▶ SHORT TASK
Write each line of the material below as a string in a JSON list, one string per line, leaving out blank lines.

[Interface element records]
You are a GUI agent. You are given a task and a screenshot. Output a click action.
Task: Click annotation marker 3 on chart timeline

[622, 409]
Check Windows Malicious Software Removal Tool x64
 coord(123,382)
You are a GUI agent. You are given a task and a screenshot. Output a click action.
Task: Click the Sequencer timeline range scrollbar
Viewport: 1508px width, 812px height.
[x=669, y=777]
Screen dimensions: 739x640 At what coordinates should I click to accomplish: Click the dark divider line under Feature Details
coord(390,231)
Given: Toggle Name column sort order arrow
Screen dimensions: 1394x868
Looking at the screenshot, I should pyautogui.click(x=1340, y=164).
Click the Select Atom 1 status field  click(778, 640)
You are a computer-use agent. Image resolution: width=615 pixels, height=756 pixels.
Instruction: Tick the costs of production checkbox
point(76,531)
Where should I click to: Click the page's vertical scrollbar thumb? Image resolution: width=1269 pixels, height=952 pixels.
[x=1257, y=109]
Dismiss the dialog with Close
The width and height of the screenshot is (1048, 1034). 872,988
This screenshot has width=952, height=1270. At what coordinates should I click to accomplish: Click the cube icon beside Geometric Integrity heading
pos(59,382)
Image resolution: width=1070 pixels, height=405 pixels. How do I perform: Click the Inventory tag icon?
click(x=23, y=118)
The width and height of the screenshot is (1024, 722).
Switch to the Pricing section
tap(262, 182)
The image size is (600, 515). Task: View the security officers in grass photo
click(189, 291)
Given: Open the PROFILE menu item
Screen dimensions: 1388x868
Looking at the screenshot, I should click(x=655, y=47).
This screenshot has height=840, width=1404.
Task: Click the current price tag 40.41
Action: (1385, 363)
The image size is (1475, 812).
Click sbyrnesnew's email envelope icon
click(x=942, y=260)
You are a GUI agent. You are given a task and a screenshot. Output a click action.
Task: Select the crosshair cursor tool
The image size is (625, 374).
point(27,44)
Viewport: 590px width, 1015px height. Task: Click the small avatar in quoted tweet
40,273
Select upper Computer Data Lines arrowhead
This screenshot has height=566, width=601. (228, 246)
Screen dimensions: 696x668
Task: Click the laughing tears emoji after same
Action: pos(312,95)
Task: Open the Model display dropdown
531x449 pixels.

▶ PROBLEM SOLUTION
[
  "You are a GUI agent. You are given a task and a screenshot. Output a click action.",
  "Task: Click annotation marker 3 on chart timeline",
  "[622, 409]",
  "Check Windows Malicious Software Removal Tool x64",
  " coord(123,382)",
  "You are a GUI agent. You are given a task and a screenshot. Output a click action.",
  "Task: Click the Sequencer timeline range scrollbar",
  "Viewport: 1508px width, 812px height.",
  "[x=669, y=777]",
  "Screen dimensions: 739x640 At what coordinates should I click to accomplish: Click the dark divider line under Feature Details",
  "coord(390,231)",
  "Given: Toggle Name column sort order arrow",
  "Screen dimensions: 1394x868",
  "Looking at the screenshot, I should pyautogui.click(x=1340, y=164).",
  "Click the Select Atom 1 status field  click(778, 640)",
  "You are a computer-use agent. Image resolution: width=615 pixels, height=756 pixels.",
  "Instruction: Tick the costs of production checkbox",
  "point(76,531)",
  "Where should I click to: Click the page's vertical scrollbar thumb? Image resolution: width=1269 pixels, height=952 pixels.",
  "[x=1257, y=109]",
  "Dismiss the dialog with Close",
  "The width and height of the screenshot is (1048, 1034). 872,988",
  "This screenshot has width=952, height=1270. At what coordinates should I click to accomplish: Click the cube icon beside Geometric Integrity heading",
  "pos(59,382)",
  "Image resolution: width=1070 pixels, height=405 pixels. How do I perform: Click the Inventory tag icon?",
  "click(x=23, y=118)",
  "The width and height of the screenshot is (1024, 722).",
  "Switch to the Pricing section",
  "tap(262, 182)",
  "The image size is (600, 515). Task: View the security officers in grass photo",
  "click(189, 291)",
  "Given: Open the PROFILE menu item",
  "Screen dimensions: 1388x868",
  "Looking at the screenshot, I should click(x=655, y=47).",
  "This screenshot has height=840, width=1404.",
  "Task: Click the current price tag 40.41",
  "Action: (1385, 363)",
  "The image size is (1475, 812).",
  "Click sbyrnesnew's email envelope icon",
  "click(x=942, y=260)",
  "You are a GUI agent. You are given a task and a screenshot. Output a click action.",
  "Task: Select the crosshair cursor tool",
  "The image size is (625, 374).",
  "point(27,44)",
  "Viewport: 590px width, 1015px height. Task: Click the small avatar in quoted tweet",
  "40,273",
  "Select upper Computer Data Lines arrowhead",
  "This screenshot has height=566, width=601. (228, 246)",
  "Screen dimensions: 696x668",
  "Task: Click the laughing tears emoji after same",
  "Action: pos(312,95)",
  "Task: Open the Model display dropdown",
  "531x449 pixels."
]